III) $\displaystyle\frac{d}{dx}\left(uv\right)=u\frac{dv}{dx}+v\frac{du}{dx}$
IV) $\displaystyle\frac{d}{dx}\frac{u}{v}=\frac{1}{v^2}\left(v\frac{du}{dx}-u\frac{dv}{dx}\right)$

In both cases, set
$u=1-2x^2$ and $v=1+x+x^2$. Using rules I and II:
$\frac{du}{dx}=0-2\times 2 x^{2-1}=-4x$

$\frac{dv}{dx}=0+1\times x^{1-1}+2x^{2-1}=1+2x$

a) $f_1\left(x\right)= \displaystyle\frac{1-2x^2}{1+x+x^2}=\frac{u}{v}$
According to rule IV,
$\displaystyle\frac{d}{dx}f_1(x)=\frac{1}{v^2}\left(v\frac{du}{dx}-u\frac{dv}{dx}\right)$
$\displaystyle\frac{1}{(1+x+x^2)^2}\left((1+x+x^2)(-4x)-(1-2x^2) (1+2x)\right)$
$=\displaystyle\frac{1}{(1+x+x^2)^2}\left(-4x-4x^2-4x^3-1-2x+2x^2 +4x^3)\right)$
$=\displaystyle\frac{-1-6x-2x^2}{(1+x+x^2)^2}$.

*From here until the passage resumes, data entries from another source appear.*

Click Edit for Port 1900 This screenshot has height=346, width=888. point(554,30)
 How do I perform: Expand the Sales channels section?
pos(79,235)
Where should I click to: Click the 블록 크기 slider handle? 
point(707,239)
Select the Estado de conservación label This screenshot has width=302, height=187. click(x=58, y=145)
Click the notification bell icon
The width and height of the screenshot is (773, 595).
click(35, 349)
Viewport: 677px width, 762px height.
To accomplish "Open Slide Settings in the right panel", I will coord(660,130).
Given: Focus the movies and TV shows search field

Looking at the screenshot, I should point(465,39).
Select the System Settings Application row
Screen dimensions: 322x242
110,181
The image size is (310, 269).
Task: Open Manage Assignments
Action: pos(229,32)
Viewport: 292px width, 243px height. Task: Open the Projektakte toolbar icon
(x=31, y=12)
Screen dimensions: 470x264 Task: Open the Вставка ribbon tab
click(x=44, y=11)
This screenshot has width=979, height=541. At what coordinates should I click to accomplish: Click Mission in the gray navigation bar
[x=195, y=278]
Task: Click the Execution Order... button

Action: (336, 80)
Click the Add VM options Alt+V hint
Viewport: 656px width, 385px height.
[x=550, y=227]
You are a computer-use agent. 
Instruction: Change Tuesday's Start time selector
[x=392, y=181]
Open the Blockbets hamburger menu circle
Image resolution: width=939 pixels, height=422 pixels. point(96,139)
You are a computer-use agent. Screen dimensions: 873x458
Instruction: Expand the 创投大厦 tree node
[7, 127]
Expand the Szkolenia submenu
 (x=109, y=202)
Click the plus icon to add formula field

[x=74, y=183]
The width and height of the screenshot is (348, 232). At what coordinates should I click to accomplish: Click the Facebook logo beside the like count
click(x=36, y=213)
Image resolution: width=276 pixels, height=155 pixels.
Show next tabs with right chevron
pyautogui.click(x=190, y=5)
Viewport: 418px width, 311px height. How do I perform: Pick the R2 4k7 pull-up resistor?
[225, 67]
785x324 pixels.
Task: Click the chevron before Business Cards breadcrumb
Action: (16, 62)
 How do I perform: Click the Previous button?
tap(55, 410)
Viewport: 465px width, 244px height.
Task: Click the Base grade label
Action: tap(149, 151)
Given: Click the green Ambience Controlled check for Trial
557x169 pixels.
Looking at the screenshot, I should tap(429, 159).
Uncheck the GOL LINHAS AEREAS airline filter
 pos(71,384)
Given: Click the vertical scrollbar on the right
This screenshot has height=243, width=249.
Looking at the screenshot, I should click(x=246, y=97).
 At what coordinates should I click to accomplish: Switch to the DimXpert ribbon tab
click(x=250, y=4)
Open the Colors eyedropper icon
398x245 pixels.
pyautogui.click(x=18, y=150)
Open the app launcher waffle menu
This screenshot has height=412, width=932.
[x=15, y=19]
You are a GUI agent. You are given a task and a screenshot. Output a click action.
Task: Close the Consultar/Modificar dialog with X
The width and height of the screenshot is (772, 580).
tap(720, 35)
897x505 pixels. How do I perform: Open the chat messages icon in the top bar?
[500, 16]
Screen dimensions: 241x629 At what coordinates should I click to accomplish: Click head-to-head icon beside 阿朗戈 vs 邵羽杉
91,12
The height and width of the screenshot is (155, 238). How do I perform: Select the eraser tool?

b) $f_2\left(x\right)= (1-2x^2)(1+x+x^2)=uv$
According to rule III,
$\displaystyle\frac{d}{dx}f_2(x)=u\frac{dv}{dx}+v\frac{du}{dx}=(1-2x^2)(1+2x)+(1+x+x^2)(-4x)$
$=1+2x-2x^2-4x^3-4x-4x^2-4x^3= 1-2x-6x^2-8x^3$.